What you should do: In the records below, copy the line that contains "Task: Click the Order Tracking magnifier icon" and each line after it, word for word, through the last.

Entries taken from a collection:
##############################
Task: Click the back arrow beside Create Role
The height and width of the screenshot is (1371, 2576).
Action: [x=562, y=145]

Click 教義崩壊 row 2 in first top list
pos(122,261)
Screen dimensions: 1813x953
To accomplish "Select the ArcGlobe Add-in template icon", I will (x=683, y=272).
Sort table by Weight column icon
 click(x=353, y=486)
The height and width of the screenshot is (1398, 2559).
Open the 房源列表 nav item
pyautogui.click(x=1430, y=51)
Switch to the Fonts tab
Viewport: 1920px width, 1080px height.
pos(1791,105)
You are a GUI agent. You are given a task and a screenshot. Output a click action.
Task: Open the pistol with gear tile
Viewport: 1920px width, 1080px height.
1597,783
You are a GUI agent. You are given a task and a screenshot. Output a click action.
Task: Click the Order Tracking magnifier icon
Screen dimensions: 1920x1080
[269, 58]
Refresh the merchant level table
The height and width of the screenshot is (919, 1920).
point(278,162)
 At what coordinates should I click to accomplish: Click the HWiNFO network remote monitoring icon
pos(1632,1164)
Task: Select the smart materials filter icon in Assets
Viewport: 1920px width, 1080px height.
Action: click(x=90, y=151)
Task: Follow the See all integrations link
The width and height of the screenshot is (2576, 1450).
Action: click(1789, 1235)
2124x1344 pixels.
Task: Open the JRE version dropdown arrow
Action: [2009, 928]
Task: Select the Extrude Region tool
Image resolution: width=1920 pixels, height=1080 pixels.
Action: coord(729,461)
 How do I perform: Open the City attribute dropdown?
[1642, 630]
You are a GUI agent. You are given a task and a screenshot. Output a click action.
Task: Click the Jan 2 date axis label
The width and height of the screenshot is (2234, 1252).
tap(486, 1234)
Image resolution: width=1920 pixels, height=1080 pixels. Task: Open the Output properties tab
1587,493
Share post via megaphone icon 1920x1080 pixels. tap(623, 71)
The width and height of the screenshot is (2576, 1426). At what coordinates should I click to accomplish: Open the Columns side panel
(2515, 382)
##############################
Task answer:
Task: Click the Order Tracking magnifier icon
Screen dimensions: 1920x1080
[269, 58]
Refresh the merchant level table
The height and width of the screenshot is (919, 1920).
point(278,162)
 At what coordinates should I click to accomplish: Click the HWiNFO network remote monitoring icon
pos(1632,1164)
Task: Select the smart materials filter icon in Assets
Viewport: 1920px width, 1080px height.
Action: click(x=90, y=151)
Task: Follow the See all integrations link
The width and height of the screenshot is (2576, 1450).
Action: click(1789, 1235)
2124x1344 pixels.
Task: Open the JRE version dropdown arrow
Action: [2009, 928]
Task: Select the Extrude Region tool
Image resolution: width=1920 pixels, height=1080 pixels.
Action: coord(729,461)
 How do I perform: Open the City attribute dropdown?
[1642, 630]
You are a GUI agent. You are given a task and a screenshot. Output a click action.
Task: Click the Jan 2 date axis label
The width and height of the screenshot is (2234, 1252).
tap(486, 1234)
Image resolution: width=1920 pixels, height=1080 pixels. Task: Open the Output properties tab
1587,493
Share post via megaphone icon 1920x1080 pixels. tap(623, 71)
The width and height of the screenshot is (2576, 1426). At what coordinates should I click to accomplish: Open the Columns side panel
(2515, 382)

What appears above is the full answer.